In order to help the solo practice develop, the practitioner is also involved in two man training, specifically, to begin with Kihon Kumite, basic sparring, where the individuals moves learned in the Kihon are put together in self defense techniques. These are simple moves of generally one block, one strike. This type of training is used to develop the Lkken, one strike knock out technique, of the martial arts.

Knowing that there is always the possibility that one strike will not knock out an attacker, the practitioner then moves on to what is referred to in Qkinawan martial arts as Renzoku Ken, or in many Jujutsu systems Waza, in which an attack is countered and the defender uses a combination of moves to take out the assailant. These can be simple combinations of strikes, as well as including, throws, jointlocks, chokes, and other techniques.

Finally, the moves are put into two man training patterns, either freestyle or prearranged, that are called by some styles Embu and in others just Kata. In this form of training there is a give and take nature in the practice of attack and defense. In example, one person attacks, the second person blocks and counterattacks, which the first person then does as well. This keeps on going back and forth for whatever period of time or the conclusion of the form is finished.

Thus it may be seen that Kihon leads to Kihon Ido to Kata Ido to Kata then Kihon Kumite to Renzoku Ken and to Embu which may be interrelated to all other aspects. Kihon improves Kihon Kumite, and vice versa. All are interrelated, each improving the other. This is the web like nature of martial arts training. All aspects improve with the improvement of each other aspects.

Kata is at the highest level of training, in that it can be performed anywhere, anytime, and needs no special equipment nor a partner. Kata is the point where Bunkai, analysis, takes place allowing a practitioner to develop a true understanding of movement and application. Through an understanding of the five principles of Waza, as covered earlier, allows a dedicated practitioner to expand upon his/her skill and understanding. Thus as the person performs a Kata they can come up with many Oyo, applications, which become spontaneous reactions to actual danger. It is important that a person test their Bunkai Oyo, analyzed applications, through practice with a partner in Kihon Kumite and Renzoku Ken. This helps keep the person honest and not giving into flights of fancy. If many of the modem tournament practitioners were to ever try their techniques in honest applications, they would find their applications erroneous and spurious.

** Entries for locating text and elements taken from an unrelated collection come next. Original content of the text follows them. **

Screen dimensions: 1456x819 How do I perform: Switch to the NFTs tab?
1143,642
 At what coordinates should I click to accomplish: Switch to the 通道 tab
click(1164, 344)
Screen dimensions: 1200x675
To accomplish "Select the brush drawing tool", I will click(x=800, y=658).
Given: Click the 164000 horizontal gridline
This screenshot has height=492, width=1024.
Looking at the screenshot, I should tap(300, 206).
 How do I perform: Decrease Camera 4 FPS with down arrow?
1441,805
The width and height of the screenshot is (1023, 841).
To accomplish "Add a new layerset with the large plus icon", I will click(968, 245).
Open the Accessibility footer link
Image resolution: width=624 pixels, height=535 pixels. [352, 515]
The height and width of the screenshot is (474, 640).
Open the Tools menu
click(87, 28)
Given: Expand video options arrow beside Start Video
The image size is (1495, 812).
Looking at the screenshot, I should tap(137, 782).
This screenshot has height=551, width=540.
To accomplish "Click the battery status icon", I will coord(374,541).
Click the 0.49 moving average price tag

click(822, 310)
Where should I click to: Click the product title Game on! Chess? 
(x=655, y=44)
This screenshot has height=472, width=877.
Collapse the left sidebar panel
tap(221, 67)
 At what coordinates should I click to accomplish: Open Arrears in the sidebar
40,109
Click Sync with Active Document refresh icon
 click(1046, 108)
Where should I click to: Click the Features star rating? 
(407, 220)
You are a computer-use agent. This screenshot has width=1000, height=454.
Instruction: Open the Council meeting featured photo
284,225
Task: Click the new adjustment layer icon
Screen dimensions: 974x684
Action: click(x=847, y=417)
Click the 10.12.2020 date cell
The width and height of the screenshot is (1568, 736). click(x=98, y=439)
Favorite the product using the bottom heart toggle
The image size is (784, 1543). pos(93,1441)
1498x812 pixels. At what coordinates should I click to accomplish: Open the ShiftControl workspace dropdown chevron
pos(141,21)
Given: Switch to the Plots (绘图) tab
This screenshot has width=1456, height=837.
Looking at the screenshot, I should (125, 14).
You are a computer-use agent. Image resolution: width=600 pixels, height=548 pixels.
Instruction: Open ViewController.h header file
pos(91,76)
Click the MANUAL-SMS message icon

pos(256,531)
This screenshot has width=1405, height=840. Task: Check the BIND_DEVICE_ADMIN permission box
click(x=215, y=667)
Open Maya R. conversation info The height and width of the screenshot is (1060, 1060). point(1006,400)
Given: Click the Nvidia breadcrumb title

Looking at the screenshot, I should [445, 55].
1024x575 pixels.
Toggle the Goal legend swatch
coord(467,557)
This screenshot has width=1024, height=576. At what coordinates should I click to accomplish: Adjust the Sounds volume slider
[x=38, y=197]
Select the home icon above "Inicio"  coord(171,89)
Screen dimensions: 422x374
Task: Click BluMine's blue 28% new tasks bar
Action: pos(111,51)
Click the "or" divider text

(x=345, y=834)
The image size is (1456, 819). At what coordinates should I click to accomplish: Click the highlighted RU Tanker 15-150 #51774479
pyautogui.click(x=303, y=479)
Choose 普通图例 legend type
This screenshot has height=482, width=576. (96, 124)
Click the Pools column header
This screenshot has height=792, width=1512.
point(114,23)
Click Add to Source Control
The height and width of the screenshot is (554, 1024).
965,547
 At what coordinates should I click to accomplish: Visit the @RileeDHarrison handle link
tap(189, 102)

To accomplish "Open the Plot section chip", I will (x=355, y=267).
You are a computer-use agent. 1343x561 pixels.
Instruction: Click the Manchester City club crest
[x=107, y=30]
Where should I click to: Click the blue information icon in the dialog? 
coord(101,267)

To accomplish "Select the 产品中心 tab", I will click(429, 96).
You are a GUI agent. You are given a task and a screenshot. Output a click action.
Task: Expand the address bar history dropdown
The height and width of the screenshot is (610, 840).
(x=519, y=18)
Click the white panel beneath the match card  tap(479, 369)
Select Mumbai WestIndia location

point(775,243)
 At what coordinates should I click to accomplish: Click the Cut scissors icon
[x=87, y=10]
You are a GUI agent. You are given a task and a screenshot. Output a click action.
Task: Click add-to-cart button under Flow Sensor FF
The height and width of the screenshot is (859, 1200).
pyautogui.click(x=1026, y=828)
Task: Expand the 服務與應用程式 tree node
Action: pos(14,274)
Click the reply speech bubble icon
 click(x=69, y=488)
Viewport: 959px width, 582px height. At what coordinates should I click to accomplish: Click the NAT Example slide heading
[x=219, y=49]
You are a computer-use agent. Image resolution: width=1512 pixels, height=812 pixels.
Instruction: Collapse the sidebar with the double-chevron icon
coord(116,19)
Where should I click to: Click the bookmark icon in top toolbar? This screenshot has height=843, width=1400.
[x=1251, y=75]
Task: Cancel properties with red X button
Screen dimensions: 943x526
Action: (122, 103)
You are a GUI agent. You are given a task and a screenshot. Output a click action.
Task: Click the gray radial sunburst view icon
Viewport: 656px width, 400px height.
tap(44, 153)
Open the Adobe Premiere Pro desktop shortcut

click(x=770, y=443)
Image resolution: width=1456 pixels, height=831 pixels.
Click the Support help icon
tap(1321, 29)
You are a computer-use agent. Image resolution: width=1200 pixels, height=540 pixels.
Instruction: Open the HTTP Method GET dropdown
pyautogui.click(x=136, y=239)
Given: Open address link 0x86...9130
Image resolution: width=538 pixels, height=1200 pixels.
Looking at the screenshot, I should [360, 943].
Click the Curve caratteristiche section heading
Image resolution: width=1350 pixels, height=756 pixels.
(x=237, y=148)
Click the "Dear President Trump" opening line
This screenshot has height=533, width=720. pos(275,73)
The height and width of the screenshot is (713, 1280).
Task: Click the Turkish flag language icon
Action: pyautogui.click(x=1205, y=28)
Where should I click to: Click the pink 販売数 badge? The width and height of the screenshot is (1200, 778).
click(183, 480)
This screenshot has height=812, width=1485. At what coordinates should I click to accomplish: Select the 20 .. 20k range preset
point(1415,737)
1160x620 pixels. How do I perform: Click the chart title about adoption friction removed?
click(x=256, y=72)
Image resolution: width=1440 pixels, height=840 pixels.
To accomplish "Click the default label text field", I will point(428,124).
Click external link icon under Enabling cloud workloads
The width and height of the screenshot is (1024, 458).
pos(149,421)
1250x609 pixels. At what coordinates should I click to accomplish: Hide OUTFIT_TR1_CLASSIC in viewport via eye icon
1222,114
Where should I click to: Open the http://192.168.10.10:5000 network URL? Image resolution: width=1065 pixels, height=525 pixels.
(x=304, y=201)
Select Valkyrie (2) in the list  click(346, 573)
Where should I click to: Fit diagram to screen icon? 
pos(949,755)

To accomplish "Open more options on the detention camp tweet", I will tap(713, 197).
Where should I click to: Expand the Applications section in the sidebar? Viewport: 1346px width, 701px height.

Kata truly is the highest form of training. It has physical, mental, combat, and even spiritual significance. But the training must be honest and not full of fantasy. There must be a sincerity of purpose, with a desire to develop true self defense skills, which can work in life and death situations. Once this is accomplished and by following the seven links in the chain of training, while developing the ability to Bunkai all movements and develop Oyo that are based on the five divisions of Waza, a person can grow into a truly competent and superb martial arts practitioner.